Document text.
+--

Partydog: Well, I’m sure the connection was there but just I didn’t really think about it. I mean, I grew up in a really homophobic environment and did have to cope with the fact that I’m gay as hell. Theres a lot in there i could probably connect to my life if i tried. That 2000 word response seems pretty accurate. Theres one for “Smokes” too, same guy i think, and it actually pointed out some stuff to me about myself I hadn’t really thought about. After that I’m always worried I’m saying stuff with my comics.
NOVI: Let’s talk about your environment. You’re about my age, around 21 something, right? Where did you grow up?
Partydog: Yeah, 21. I was born in and lived my whole life in Topeka, Kansas. I don’t want to give the impression that it was hell, but it was definitely not a great place for me personally. There was absolutely no culture or artistic community, and homosexuality was definitely not OK there. I think they were debating whether to get rid of a law making sodomy illegal since they couldn’t enforce it anymore, but they voted to keep it on the books as, like, a message. My family is full of very nice people but I had to listen to a whole lot of gay bashing. When my co-workers found out I was gay, everyone would eat at a different table at lunch. It was totally silly. I’d hear people talk about it when they thought I wasn’t around. nobody ever directly said anything to me about it though.
NOVI: Tell me about growing up in Topeka. What do your parents do? Did your household support or otherwise nurture the arts? What was your earliest, or at least most distinct graphic memory? I guess another way of phrasing “distinct graphic memory” would be: with what did you first notice the “style” or design of something, that made you go, “Oh, there’s something happening here.”
Partydog: My parents were split up as long as i can remember, and i primarily lived with my mom, who is a nurse. She wasn’t really interested in art, but my dad paints, is in a band, and is a writer. Not professionally though, he was working at a cable company a while, and now he’s back in college. I’m not sure what he’s aiming for, he’s mentioned trying teaching or pursuing his art as a career. As for earliest or most distinct memory, I can’t really remember anything all that interesting from early in my life.
I was drawing comics since a really young age, but I don’t really know where that was coming from stylistically. i think i just kind of drew. there were a few phases where id kind of rip off some stuff for a while, like try to draw some licenced character and imitate the style, but as for my own personal comics I really don’t know where it came from. I didn’t read comics or anything, I just wanted to make them. The earliest I can really remember seeing something that directly inspired me is, uh, first in middle school, I had this huge phase with the show Invader Zim. I just entirely ripping that off a while.

+--

Your goal.
Continue the interview with Partydog about growing up in Topeka and drawing comics, starting right after its last sentence.

Data extract.
+--

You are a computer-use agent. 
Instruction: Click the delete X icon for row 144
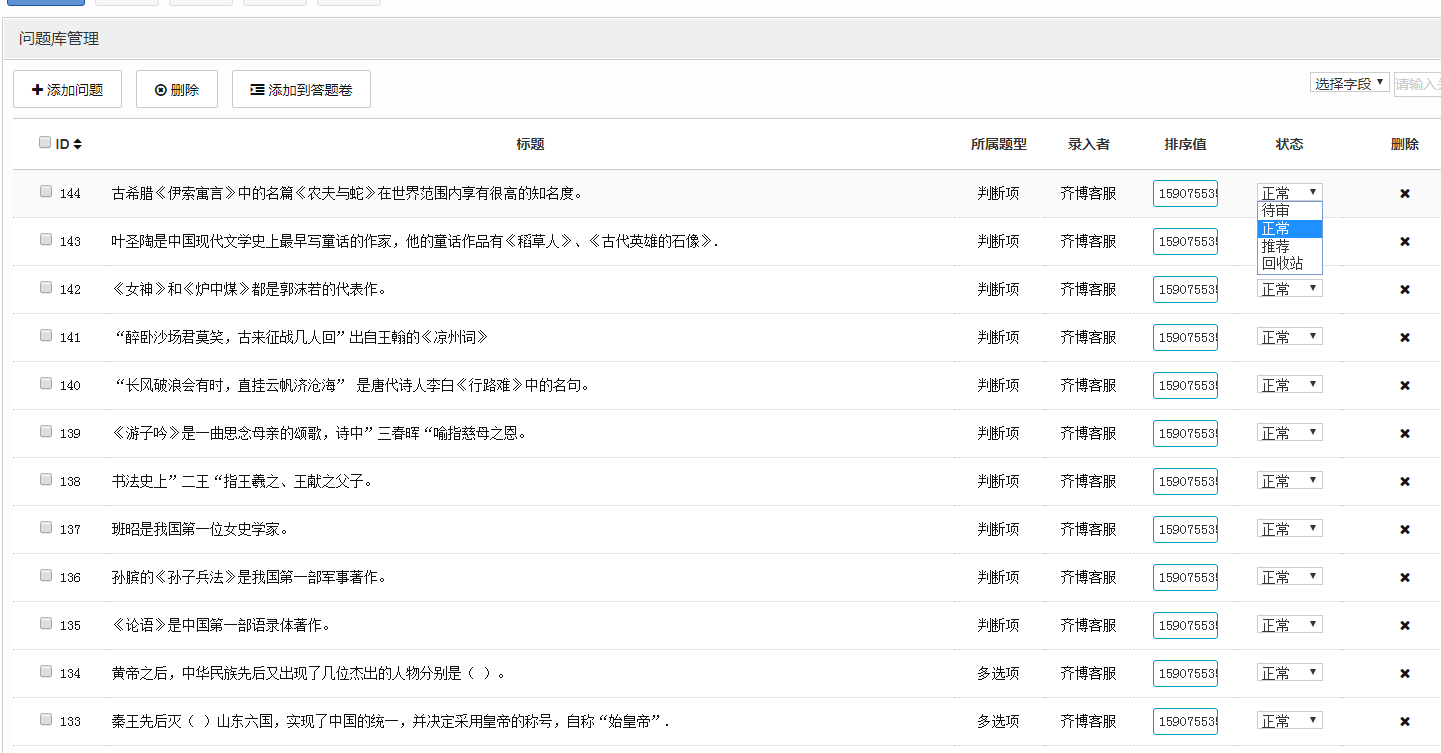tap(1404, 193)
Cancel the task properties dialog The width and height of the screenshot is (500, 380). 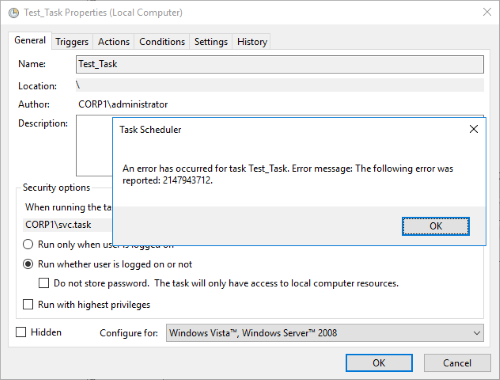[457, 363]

+--

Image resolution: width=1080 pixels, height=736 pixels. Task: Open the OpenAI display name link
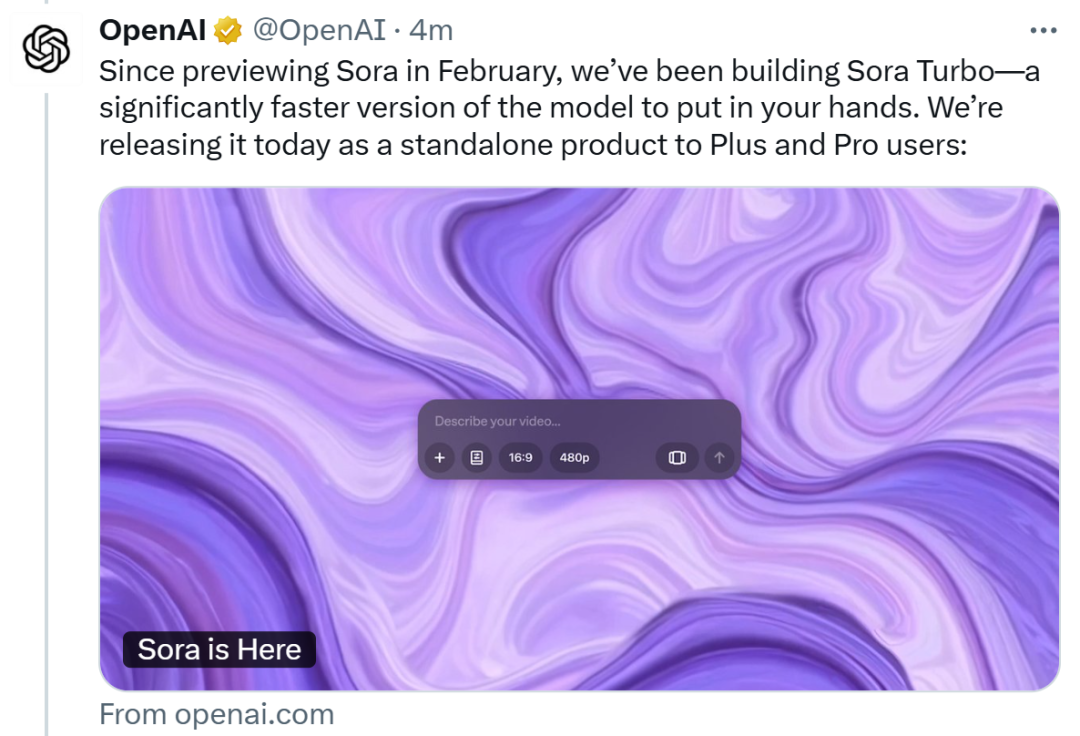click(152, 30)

+--

Response for this exercise.
But i think in terms of like forming my own thing, around high school I started getting really into music, and one day I found the album Untilted by Autechre, and something about the cover really struck me. Its like, this flat color and then there’s this kind of abstract mass aligned to the right. The use of negative space and the abstraction really influenced me for some reason, Im pretty sure i tried to replicate the thing a lot to figure out what about it was so striking to me. The rest of The Designer Republics stuff, I got really into that too. They did another Autehcre cover that was just entirely one flat color, but it was still immediately striking and recognizable. I got really into minimalism and the use of color. Also, weirdly enough, Adult Swim DVDs kind of did a similar thing like that. The third season of Space Ghost’s cover I think was a huge influence on my color palette. Its this green that I really like.
NOVI: So when did “ffff” start up? When you were in high school?
Partydog: Nah, I think that was around 2008 or 2009.
NOVI: Are there any earlier works on the internet? I’m still not sure of the timing of “ffff” and all the Puke City stories. Were the “Punk” and “Arfe” stories on the internet prior to lamezone.net? Which did you draw first chronologically?
Partydog: “ffff.” was the first. The Puke City stories other than “Asscastle” all came after. There weren’t any other series around then, just like one-off junk shared with friends and stuff like that. I think after “Asscastle” i did “Arfe” and started up lamezone.net for the rest? I can’t really remember. I’m pretty sure that’s how it went down.
NOVI: This was in 2009-ish then?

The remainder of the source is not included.